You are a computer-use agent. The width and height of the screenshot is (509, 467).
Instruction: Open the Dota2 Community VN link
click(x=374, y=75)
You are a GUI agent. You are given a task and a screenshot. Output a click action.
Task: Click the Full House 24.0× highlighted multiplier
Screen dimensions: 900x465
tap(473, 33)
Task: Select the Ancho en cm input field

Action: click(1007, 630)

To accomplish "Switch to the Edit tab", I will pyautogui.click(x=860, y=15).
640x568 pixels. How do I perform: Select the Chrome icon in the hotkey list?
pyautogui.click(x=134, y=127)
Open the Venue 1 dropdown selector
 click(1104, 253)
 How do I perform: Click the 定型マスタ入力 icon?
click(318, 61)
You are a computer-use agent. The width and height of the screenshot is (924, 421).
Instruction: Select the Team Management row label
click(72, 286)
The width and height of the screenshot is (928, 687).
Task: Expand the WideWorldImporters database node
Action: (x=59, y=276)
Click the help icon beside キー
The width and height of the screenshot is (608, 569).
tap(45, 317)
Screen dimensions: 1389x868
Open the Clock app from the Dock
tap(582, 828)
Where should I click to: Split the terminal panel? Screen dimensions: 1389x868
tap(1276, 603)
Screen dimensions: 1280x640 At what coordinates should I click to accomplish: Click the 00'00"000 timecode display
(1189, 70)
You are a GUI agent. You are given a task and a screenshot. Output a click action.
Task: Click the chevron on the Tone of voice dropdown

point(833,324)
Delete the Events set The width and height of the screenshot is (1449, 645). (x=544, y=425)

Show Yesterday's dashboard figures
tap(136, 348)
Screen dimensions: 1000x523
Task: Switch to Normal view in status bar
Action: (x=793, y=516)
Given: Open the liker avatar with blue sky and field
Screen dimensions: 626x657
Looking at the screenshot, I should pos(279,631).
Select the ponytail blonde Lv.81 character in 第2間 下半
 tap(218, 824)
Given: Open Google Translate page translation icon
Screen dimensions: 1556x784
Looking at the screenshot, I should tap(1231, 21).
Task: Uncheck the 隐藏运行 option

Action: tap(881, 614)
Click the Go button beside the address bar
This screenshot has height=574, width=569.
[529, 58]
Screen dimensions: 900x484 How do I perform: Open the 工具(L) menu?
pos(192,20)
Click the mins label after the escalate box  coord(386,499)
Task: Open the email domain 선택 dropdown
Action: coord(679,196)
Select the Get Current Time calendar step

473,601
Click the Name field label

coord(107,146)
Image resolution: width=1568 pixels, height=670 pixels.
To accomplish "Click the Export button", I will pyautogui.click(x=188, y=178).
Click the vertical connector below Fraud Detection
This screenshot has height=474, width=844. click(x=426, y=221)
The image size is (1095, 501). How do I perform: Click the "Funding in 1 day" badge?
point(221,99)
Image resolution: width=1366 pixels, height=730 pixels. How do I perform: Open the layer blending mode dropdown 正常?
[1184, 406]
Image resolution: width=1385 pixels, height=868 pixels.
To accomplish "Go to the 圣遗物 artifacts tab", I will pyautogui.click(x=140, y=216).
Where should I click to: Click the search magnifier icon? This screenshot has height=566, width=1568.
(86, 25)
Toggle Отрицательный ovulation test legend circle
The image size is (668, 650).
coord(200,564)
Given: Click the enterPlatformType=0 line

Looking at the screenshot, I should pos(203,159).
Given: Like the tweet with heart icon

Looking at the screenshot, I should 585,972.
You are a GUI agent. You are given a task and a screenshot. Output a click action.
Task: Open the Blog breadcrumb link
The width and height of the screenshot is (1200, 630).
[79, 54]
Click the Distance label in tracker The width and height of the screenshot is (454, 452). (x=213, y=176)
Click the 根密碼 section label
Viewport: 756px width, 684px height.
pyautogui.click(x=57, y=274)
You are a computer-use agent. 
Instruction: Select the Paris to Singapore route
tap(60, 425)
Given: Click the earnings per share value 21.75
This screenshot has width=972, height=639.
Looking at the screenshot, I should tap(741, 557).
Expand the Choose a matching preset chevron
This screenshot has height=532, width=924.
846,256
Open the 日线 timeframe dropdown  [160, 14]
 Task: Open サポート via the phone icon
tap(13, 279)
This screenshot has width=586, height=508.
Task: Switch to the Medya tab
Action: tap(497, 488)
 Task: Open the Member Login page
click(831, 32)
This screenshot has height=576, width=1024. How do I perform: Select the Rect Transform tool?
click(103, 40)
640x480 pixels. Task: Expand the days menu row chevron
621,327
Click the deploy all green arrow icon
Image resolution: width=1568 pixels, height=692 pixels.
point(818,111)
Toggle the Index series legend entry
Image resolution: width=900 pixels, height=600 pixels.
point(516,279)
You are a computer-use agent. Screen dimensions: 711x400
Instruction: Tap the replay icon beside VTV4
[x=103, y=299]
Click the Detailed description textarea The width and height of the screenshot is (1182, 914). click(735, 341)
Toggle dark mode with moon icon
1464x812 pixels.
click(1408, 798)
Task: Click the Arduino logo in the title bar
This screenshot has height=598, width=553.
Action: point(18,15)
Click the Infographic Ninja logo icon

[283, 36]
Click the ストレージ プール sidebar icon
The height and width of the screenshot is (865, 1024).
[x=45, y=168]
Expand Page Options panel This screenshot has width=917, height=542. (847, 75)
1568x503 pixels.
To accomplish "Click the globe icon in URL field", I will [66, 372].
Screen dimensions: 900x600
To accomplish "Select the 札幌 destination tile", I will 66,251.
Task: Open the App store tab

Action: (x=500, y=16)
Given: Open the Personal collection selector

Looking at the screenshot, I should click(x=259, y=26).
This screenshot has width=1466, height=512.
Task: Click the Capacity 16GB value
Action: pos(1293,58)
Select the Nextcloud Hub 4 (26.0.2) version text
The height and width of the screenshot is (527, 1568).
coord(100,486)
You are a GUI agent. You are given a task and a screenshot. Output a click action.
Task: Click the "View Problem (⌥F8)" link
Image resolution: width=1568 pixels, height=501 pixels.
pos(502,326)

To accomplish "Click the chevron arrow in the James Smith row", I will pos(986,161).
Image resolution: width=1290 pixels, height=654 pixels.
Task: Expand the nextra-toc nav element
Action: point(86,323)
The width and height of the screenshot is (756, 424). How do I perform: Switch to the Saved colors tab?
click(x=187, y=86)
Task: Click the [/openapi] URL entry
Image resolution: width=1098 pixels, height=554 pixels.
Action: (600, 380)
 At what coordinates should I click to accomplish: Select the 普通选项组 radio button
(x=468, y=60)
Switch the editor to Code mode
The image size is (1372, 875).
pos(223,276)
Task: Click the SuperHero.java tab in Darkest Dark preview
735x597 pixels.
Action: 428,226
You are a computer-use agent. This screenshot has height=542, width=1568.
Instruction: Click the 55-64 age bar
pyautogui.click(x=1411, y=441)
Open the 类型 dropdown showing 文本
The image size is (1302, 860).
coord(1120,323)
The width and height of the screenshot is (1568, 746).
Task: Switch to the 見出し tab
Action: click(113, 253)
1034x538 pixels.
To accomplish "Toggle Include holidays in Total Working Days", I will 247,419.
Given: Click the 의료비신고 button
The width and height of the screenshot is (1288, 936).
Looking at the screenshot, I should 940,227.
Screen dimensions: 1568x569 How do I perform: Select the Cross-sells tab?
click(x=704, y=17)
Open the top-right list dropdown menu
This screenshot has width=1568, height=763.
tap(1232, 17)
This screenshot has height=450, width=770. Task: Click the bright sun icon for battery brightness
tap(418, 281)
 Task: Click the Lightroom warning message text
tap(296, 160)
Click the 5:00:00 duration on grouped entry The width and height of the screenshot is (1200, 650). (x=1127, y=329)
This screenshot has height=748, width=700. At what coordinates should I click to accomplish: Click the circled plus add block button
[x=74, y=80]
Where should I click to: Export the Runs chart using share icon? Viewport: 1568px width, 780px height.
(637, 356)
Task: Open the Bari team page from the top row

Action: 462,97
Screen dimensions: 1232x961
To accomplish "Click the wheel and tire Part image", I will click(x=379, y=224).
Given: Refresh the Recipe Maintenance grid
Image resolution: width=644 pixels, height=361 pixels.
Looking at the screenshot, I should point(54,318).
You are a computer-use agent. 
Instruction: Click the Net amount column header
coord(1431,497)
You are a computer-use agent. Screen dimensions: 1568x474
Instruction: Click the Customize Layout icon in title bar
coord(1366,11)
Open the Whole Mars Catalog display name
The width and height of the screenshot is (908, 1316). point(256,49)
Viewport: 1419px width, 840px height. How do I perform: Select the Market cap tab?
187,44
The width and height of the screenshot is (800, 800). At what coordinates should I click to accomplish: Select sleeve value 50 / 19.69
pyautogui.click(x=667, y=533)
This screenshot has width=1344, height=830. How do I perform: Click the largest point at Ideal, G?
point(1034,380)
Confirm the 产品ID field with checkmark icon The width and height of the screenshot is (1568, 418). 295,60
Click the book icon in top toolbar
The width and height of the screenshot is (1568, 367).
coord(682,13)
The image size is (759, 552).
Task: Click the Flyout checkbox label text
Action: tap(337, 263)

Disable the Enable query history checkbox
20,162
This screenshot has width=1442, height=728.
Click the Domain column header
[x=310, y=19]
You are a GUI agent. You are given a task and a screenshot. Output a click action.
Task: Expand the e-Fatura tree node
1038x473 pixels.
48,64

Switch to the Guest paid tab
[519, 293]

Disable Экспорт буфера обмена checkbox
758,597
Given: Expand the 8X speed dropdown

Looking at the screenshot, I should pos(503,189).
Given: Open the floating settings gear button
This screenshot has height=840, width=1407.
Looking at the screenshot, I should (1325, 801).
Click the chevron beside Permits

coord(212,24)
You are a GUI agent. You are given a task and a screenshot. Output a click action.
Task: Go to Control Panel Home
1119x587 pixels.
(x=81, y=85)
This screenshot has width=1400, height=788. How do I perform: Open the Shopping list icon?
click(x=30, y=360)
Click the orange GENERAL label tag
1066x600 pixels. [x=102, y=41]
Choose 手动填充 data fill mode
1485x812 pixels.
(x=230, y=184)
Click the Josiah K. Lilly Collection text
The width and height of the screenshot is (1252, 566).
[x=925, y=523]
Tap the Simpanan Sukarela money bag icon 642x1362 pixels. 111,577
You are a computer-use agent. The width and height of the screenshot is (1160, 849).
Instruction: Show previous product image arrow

——————————

## [WHAT THE EXERCISE ASKS]
Retype the records verbatim, starting with the line that contains "Choose 手动填充 data fill mode" and going on through the last line of the records.

## [SOLUTION]
Choose 手动填充 data fill mode
1485x812 pixels.
(x=230, y=184)
Click the Josiah K. Lilly Collection text
The width and height of the screenshot is (1252, 566).
[x=925, y=523]
Tap the Simpanan Sukarela money bag icon 642x1362 pixels. 111,577
You are a computer-use agent. The width and height of the screenshot is (1160, 849).
Instruction: Show previous product image arrow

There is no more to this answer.